Thank you Marija for your sharing and perspectives and calls for reconnection! I'm with you!
Mmm absolutely it definitely is something that needs to be rooted in true kinship. So many different layers to it all yet I feel the foundation is being in union, relationship and remembrance with this part of our world - this part of ourselves.
And I really feel what you say there, I’ve often reflected on this land that is highly built from immigrants, people who have left their home land either long ago or recently, and the gap there is in the indigenous languages and cultures of this land where now there is missing something deeper that ties us here and that explores all of our relationships to this home. So much of it is enriched by tradition and culture that really does feel like it is lacking here huh.
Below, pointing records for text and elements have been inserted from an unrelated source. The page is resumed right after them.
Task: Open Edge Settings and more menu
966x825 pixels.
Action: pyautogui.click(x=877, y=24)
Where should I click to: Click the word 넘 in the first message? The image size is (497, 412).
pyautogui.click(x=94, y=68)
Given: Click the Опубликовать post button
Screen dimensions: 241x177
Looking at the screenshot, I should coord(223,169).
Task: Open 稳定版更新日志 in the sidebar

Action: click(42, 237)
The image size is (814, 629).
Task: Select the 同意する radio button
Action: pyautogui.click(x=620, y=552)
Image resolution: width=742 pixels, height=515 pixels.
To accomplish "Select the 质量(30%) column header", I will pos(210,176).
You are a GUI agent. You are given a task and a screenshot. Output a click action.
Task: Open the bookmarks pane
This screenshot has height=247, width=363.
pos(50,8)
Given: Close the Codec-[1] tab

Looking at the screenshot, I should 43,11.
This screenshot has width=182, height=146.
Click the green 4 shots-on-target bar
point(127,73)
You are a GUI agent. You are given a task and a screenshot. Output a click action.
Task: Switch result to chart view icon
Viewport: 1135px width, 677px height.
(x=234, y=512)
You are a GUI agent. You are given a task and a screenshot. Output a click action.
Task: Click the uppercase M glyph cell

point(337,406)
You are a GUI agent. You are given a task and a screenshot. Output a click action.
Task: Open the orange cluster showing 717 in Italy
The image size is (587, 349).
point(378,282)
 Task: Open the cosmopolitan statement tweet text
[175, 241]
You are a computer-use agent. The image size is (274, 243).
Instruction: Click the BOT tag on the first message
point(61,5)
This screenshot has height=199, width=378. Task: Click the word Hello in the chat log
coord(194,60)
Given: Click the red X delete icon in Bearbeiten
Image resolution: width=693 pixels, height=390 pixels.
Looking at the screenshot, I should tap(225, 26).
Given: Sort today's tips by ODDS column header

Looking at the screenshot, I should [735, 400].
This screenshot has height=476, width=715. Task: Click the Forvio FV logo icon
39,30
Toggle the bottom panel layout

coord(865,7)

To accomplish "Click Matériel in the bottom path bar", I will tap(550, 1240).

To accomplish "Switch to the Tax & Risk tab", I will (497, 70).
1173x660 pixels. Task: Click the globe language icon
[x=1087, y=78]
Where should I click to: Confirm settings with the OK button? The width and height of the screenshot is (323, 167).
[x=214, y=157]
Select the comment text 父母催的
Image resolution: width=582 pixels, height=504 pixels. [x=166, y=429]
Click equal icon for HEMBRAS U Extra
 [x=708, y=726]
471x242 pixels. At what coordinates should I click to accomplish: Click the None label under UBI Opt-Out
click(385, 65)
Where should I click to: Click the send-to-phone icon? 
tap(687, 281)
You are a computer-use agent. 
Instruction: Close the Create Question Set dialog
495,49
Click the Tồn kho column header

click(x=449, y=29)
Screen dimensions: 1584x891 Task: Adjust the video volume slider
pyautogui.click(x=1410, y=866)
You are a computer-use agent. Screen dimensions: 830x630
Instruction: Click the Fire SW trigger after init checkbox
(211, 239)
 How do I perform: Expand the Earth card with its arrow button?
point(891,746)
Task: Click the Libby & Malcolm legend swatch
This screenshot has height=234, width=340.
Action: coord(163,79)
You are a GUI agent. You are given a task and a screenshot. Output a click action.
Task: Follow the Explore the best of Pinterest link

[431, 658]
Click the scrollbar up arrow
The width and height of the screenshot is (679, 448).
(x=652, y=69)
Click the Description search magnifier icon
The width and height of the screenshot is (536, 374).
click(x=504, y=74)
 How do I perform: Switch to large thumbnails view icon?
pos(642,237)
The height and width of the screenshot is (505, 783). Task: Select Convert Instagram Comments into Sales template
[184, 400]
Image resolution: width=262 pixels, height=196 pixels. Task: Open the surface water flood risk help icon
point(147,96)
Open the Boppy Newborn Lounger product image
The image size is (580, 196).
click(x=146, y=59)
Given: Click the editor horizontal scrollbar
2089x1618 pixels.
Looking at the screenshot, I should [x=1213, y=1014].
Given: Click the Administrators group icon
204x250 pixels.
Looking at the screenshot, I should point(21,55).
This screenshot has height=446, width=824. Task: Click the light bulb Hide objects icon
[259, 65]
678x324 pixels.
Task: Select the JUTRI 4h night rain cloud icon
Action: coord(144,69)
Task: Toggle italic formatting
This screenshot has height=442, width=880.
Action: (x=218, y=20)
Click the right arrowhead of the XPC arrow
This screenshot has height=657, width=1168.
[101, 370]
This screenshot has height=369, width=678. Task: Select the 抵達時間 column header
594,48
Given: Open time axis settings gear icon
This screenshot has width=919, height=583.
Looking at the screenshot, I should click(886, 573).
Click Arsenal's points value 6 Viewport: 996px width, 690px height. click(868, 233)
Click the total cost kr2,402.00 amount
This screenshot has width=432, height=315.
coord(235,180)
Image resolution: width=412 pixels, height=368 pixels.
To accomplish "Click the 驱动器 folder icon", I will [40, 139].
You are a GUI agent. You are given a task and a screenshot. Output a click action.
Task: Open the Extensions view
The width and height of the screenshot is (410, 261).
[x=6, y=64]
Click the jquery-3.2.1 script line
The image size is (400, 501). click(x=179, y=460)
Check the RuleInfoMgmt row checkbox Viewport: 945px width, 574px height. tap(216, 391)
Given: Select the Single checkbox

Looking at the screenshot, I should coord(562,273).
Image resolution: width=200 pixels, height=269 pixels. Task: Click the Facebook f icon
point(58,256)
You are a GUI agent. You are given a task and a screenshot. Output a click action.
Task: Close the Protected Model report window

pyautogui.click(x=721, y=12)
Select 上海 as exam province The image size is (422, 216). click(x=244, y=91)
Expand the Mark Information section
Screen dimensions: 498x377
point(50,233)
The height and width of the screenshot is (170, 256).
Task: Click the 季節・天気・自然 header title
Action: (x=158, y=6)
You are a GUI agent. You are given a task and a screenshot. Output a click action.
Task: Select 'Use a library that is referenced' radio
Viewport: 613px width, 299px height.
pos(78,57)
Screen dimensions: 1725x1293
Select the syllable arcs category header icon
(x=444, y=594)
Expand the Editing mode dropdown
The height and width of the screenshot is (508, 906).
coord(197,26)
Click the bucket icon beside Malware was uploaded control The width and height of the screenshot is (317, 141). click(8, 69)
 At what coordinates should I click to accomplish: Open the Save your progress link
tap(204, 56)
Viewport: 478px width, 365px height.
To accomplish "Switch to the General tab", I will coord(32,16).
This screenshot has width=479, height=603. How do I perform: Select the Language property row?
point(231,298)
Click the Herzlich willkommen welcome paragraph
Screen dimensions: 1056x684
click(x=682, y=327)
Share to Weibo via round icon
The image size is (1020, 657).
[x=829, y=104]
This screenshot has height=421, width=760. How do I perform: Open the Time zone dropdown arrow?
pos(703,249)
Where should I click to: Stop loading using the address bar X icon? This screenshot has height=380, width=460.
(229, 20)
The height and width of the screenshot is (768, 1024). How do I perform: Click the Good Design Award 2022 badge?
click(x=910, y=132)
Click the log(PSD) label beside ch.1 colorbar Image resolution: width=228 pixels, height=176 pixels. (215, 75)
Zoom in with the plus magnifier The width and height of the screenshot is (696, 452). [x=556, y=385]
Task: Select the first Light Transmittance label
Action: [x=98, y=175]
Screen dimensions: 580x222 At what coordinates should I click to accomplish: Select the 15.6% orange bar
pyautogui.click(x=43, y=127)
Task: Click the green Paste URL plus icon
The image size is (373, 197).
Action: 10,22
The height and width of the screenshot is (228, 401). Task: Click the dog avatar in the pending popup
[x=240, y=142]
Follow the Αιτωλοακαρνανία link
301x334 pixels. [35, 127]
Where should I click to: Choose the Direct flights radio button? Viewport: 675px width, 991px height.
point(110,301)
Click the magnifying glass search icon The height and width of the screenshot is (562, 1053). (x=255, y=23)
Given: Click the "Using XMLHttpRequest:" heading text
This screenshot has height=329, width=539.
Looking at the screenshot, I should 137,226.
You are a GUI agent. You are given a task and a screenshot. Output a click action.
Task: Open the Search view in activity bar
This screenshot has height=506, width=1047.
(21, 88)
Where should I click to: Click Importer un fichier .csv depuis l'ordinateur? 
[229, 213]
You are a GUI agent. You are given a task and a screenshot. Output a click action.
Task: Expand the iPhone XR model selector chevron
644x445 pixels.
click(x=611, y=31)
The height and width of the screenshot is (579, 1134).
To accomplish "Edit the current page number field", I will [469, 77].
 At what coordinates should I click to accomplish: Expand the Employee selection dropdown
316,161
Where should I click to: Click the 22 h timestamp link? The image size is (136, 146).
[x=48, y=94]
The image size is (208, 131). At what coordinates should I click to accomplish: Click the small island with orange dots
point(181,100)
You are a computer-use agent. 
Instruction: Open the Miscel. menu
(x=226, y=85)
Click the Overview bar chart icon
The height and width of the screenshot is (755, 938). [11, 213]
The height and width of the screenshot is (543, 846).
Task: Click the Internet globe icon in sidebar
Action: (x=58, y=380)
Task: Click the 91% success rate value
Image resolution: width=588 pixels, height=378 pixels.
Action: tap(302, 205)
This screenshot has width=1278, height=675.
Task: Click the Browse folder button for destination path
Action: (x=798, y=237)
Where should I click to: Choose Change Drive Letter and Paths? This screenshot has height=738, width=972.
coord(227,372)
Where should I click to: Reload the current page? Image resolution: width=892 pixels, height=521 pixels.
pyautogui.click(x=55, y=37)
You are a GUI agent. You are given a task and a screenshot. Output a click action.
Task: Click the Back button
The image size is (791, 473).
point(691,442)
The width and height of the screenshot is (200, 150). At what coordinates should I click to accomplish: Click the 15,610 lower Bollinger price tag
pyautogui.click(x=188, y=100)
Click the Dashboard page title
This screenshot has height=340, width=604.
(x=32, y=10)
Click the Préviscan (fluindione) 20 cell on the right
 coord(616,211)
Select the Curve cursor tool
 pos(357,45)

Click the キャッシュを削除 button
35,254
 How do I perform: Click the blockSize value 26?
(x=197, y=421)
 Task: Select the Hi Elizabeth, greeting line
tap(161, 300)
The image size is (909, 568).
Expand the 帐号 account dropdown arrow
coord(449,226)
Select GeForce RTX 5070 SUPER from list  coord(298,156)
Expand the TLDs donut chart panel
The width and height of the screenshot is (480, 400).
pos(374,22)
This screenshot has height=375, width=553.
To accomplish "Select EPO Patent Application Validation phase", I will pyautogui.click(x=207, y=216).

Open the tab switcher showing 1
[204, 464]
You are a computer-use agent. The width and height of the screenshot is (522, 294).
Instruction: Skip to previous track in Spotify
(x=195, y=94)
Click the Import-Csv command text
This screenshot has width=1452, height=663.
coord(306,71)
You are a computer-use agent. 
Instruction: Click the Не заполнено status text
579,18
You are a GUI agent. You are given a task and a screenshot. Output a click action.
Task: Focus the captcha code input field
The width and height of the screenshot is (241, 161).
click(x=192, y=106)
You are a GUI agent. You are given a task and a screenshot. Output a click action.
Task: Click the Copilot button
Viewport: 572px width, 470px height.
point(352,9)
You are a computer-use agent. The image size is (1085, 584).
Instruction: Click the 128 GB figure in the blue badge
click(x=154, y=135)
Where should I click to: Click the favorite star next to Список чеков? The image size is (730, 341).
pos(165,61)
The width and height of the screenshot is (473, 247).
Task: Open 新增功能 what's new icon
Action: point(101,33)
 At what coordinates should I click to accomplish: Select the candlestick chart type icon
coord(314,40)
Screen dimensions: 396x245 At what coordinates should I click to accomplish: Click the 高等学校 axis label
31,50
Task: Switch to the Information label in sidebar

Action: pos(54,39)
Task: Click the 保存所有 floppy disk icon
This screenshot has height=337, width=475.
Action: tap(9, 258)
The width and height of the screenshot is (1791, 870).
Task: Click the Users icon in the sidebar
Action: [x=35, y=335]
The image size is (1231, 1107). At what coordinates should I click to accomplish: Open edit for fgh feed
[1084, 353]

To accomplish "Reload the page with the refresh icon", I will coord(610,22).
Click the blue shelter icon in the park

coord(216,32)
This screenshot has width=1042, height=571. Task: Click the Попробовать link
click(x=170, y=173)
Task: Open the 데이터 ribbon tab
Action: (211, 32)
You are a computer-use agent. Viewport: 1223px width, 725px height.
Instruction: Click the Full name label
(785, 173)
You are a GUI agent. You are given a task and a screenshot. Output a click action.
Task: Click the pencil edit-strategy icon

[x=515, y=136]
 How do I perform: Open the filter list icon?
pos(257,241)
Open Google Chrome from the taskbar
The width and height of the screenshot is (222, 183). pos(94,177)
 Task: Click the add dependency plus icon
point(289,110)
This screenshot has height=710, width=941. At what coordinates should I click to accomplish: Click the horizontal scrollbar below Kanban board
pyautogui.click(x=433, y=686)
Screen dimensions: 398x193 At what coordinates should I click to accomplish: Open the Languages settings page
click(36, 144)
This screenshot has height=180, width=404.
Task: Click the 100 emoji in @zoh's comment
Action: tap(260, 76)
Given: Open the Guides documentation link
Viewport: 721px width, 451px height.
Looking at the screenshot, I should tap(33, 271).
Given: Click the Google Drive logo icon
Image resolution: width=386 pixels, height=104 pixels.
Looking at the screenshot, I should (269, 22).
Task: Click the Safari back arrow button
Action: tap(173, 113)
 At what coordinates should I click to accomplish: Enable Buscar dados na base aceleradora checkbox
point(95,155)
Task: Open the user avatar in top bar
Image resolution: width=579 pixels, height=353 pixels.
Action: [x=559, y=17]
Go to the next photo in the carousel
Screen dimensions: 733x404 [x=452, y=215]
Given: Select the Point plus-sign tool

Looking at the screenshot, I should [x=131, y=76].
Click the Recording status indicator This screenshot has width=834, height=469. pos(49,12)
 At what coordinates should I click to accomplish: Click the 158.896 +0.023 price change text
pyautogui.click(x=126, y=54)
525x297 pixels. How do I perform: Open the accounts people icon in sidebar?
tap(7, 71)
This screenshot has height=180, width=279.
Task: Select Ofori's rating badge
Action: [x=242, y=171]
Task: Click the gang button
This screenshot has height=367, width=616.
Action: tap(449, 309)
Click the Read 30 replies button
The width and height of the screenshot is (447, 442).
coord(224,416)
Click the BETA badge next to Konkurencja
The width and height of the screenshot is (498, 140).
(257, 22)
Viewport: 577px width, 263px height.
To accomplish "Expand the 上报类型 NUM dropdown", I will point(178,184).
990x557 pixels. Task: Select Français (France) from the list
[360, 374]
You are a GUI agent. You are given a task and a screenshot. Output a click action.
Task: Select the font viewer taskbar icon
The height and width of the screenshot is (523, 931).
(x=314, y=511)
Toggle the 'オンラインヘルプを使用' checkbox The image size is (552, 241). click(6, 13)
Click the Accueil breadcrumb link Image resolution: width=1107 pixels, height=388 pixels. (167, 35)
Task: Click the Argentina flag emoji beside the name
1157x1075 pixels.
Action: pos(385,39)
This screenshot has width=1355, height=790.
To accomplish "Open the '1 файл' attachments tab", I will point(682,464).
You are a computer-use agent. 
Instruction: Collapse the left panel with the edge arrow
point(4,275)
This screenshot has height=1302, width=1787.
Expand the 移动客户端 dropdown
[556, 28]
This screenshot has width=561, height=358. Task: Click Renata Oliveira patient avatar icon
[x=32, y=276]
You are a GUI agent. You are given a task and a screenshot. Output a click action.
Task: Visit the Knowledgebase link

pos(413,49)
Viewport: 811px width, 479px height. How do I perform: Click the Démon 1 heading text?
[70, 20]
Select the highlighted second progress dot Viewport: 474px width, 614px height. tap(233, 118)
This makes me think of how I felt a deeper kinship with the land when I learned all about identifying medicinal and edible plants in the wild as part of my herbalism training. It is something vital and sustaining. And there are many who do it thankfully, the wisdom is not lost and there is growing interest in it. Those who hear the call will find their way, though it is sad to me that so many are unaware of the incredible magic and medicine all around us.
While it is saddening that these words for the natural world are being replaced, there are still lots of moms and dads and aunts and uncles who will pass the words for the landscape and all our non-human kin on to their little ones.
I love that learning for you! Definitely such an enriching study that weaves one even closer with the land. I agree with what you say, there will always be the wild families and wild babies that remember these connections. This discussion always makes me think of a sort of split in the timeline that I notice in people who choose to live in the natural world and those who turn to the artificial. There is both and most likely will always be so where technology continues to advance. All we can do is choose what path we walk.